Stottlemyer Britney A, McDermott Michael C, Minogue Mackenzie R, Gray Matthew P, Boyce Richard D, Kane-Gill Sandra L
School of Pharmacy, University of Pittsburgh, Pittsburgh, PA, USA.
Department of Biomedical Informatics, University of Pittsburgh, Pittsburgh, PA, USA.
Ther Adv Drug Saf. 2023 Jun 12;14:20420986231181334. doi: 10.1177/20420986231181334. eCollection 2023.
Between 2012 and 2017, the U.S. Food and Drug Administration (FDA) approved 10 antidiabetic indicated therapies. Due to the limited literature on voluntarily reported safety outcomes for recently approved antidiabetic drugs, this study investigated adverse drug reactions (ADRs) reported in the FDA Adverse Event Reporting System (FAERS).
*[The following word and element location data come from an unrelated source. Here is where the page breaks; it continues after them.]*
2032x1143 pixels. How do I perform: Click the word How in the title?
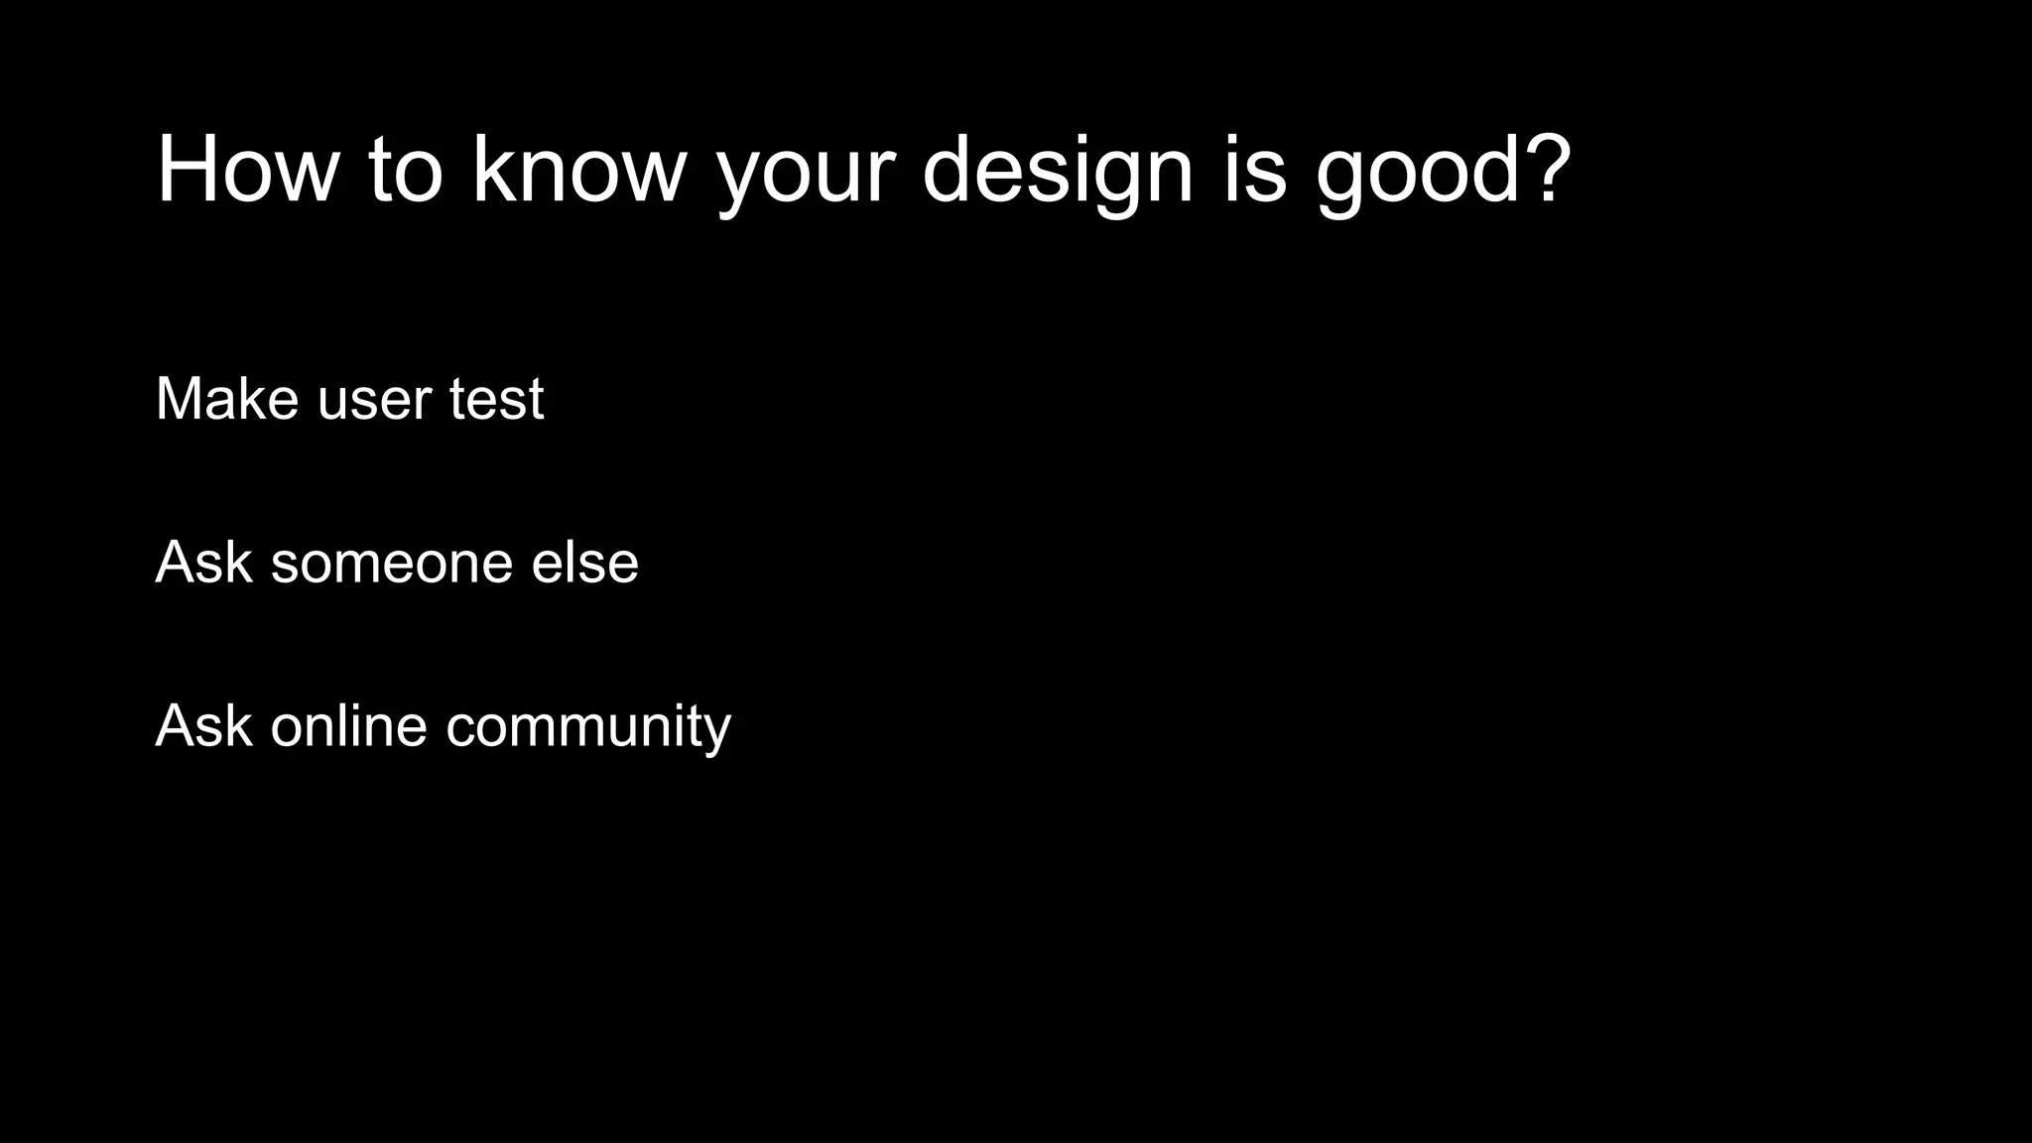pos(247,170)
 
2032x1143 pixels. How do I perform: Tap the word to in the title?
pos(405,170)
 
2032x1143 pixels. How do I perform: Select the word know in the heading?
pos(578,170)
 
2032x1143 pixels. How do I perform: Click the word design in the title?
pos(1057,170)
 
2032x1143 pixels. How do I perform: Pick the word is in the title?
pos(1255,170)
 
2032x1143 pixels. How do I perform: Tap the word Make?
pos(227,399)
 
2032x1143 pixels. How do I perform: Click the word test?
pos(496,399)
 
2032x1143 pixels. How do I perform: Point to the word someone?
pos(391,564)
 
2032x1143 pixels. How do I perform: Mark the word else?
pos(584,562)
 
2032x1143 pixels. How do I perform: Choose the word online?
pos(348,725)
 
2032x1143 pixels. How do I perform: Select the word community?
pos(587,727)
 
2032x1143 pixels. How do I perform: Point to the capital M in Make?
pos(180,399)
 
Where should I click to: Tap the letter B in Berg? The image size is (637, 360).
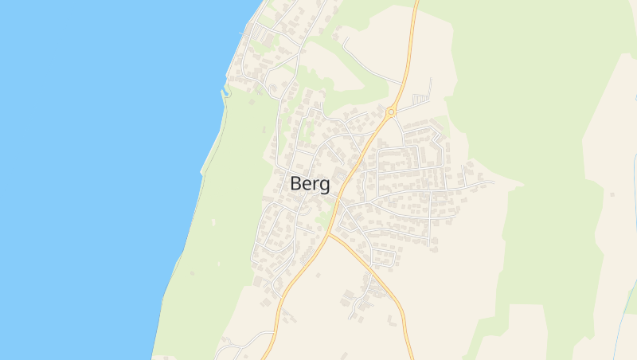(296, 182)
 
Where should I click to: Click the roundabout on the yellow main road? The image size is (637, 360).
(391, 112)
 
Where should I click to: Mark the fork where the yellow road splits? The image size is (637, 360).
(329, 234)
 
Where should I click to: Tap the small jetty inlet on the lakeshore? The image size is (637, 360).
(225, 92)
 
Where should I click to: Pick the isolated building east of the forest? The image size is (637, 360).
(612, 193)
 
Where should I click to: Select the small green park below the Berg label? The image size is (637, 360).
(322, 216)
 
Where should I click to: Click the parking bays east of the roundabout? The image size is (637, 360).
(420, 98)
A disproportionality analysis of spontaneously reported ADRs was conducted. FAERS reports from January 1, 2012 to March 31, 2022 were compiled, allowing a 5-year buffer following drug approval in 2017. Reporting odds ratios were calculated for the top 10 ADRs, comparing new diabetic agents to the other approved drugs in their therapeutic class.
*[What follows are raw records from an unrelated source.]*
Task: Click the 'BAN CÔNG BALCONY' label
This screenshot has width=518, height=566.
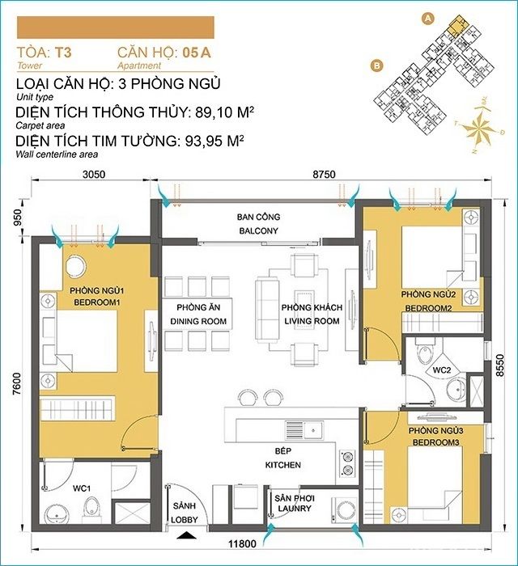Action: pos(257,224)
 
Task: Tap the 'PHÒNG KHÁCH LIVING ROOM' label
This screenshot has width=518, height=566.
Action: pos(312,315)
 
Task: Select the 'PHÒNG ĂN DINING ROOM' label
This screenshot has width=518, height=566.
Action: pos(198,315)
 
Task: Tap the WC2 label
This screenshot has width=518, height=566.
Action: pos(441,369)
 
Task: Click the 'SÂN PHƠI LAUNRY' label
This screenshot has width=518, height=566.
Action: pos(295,505)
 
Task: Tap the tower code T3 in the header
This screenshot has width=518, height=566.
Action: pos(63,53)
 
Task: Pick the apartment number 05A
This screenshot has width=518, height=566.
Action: pos(197,53)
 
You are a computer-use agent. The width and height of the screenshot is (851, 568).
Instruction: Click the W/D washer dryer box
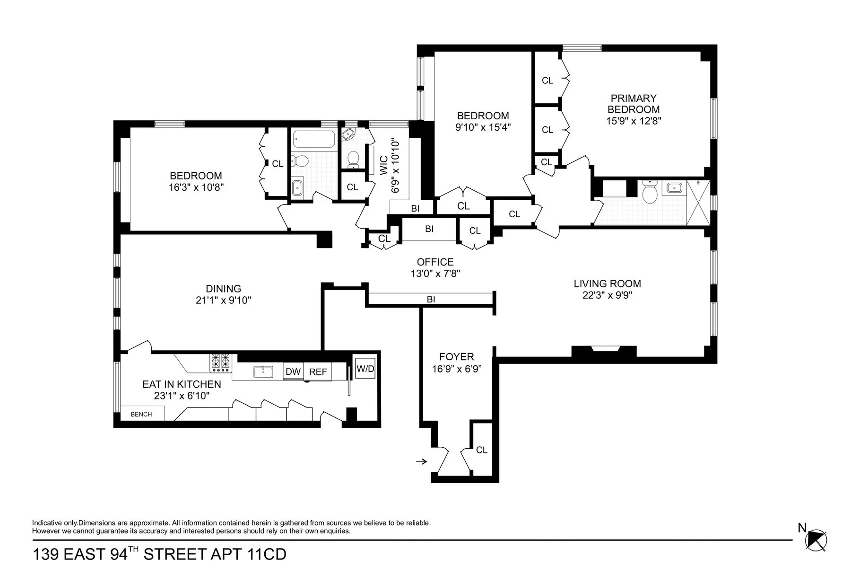[x=365, y=369]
127,525 reports were identified for newly approved antidiabetic medications listed as the primary suspect (PS). For sodium-glucose co-transporter-2 (SGLT-2) inhibitors, the odds of blood glucose increased, nausea, and dizziness being reported was greater for empagliflozin. Dapagliflozin was associated with greater reports of weight decreased. Canagliflozin was found to have a disproportionally higher number of reports for diabetic ketoacidosis, toe amputation, acute kidney injury, fungal infections, and osteomyelitis. Assessing glucagon-like peptide-1 (GLP-1) receptor agonists, dulaglutide and semaglutide were associated with greater reports of gastrointestinal adverse drug reactions. Exenatide was disproportionally associated with injection site reactions and pancreatic carcinoma reports.
Pharmacovigilance studies utilizing a large publicly available dataset allow an essential opportunity to evaluate the safety profile of antidiabetic drugs utilized in clinical practice. Additional research is needed to evaluate these reported safety concerns for recently approved antidiabetic medications to determine causality.
2012年至2017年期间,美国食品药品监督管理局(FDA)批准了10种抗糖尿病适应症疗法。由于关于近期批准的抗糖尿病药物自愿报告的安全性结果的文献有限,本研究调查了FDA不良事件报告系统(FAERS)中报告的药物不良反应(ADR)。
对自发报告的ADR进行不成比例分析。汇编了2012年1月1日至2022年3月31日的FAERS报告,在2017年药物批准后留出5年缓冲期。计算了前10种ADR的报告比值比,将新型糖尿病药物与其治疗类别中的其他批准药物进行比较。
确定了127,525份将新批准的抗糖尿病药物列为主要怀疑对象(PS)的报告。对于钠-葡萄糖协同转运蛋白2(SGLT-2)抑制剂,恩格列净报告血糖升高、恶心和头晕的几率更高。达格列净与体重减轻的报告较多有关。卡格列净被发现糖尿病酮症酸中毒、脚趾截肢、急性肾损伤、真菌感染和骨髓炎的报告数量不成比例地更高。评估胰高血糖素样肽-1(GLP-1)受体激动剂时,度拉糖肽和司美格鲁肽与胃肠道药物不良反应的报告较多有关。艾塞那肽与注射部位反应和胰腺癌报告不成比例地相关。
利用大量公开可用数据集进行的药物警戒研究为评估临床实践中使用的抗糖尿病药物的安全性提供了重要机会。需要进一步研究来评估这些关于近期批准的抗糖尿病药物的报告的安全问题,以确定因果关系。